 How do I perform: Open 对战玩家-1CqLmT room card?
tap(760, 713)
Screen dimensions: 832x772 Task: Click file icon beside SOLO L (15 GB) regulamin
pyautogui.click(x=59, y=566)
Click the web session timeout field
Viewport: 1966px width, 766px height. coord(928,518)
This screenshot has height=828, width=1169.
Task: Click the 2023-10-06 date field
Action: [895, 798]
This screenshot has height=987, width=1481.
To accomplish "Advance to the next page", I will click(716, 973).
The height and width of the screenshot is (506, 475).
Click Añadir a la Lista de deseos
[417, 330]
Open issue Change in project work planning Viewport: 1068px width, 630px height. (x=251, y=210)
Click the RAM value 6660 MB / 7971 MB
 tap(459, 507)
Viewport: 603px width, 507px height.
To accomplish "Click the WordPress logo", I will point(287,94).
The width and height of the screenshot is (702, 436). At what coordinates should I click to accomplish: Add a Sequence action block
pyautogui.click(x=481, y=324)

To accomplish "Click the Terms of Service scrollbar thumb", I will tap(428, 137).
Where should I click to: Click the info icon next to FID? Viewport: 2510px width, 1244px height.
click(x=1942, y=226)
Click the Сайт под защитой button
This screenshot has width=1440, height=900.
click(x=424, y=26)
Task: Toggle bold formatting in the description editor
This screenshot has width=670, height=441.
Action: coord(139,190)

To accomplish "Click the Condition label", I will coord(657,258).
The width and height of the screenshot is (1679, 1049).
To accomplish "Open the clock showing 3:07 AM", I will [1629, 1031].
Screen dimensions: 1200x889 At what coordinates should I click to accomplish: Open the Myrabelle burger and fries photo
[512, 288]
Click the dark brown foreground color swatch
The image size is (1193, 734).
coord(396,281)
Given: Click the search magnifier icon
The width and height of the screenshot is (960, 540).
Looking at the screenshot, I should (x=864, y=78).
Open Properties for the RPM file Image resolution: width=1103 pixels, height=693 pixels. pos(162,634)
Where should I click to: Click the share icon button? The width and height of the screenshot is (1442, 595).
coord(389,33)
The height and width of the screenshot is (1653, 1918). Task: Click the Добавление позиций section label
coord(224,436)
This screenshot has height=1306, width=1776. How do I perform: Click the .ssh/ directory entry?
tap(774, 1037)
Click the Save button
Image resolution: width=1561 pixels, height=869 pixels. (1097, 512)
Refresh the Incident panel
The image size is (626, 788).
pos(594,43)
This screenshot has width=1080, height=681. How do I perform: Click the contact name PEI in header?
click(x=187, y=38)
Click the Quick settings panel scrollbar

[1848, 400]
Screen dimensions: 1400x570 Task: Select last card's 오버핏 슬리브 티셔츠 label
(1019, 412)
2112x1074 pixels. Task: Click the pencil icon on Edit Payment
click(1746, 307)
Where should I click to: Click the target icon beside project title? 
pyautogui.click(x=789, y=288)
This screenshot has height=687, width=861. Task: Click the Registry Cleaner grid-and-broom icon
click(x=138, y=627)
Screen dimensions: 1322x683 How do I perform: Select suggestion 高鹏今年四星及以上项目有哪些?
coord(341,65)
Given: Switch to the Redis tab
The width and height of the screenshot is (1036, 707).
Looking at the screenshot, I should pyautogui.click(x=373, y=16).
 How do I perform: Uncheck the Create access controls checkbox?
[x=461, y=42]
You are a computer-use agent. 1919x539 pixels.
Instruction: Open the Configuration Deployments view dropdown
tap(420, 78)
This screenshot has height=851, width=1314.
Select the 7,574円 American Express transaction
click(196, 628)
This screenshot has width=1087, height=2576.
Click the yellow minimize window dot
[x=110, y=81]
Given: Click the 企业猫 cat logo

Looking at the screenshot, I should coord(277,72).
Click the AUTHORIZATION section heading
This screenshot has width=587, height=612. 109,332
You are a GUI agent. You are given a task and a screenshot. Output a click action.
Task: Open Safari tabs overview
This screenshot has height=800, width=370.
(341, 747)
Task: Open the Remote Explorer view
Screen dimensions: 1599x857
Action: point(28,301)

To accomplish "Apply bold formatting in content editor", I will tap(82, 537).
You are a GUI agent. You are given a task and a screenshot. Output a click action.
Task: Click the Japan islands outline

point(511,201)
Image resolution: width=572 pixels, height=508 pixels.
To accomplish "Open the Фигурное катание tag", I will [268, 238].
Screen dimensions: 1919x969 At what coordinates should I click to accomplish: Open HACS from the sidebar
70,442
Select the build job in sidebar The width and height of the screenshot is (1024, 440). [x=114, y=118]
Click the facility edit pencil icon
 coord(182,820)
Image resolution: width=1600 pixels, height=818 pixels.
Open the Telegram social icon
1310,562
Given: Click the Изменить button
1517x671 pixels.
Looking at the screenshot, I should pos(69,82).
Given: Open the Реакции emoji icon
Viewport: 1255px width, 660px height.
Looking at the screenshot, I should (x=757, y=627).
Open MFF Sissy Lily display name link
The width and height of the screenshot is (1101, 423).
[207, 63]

────────────────────────────────────────

• Goal of the exercise
The lines to copy are those in the listing that contain "formatting".

• Your response
Task: Toggle bold formatting in the description editor
To accomplish "Apply bold formatting in content editor", I will tap(82, 537).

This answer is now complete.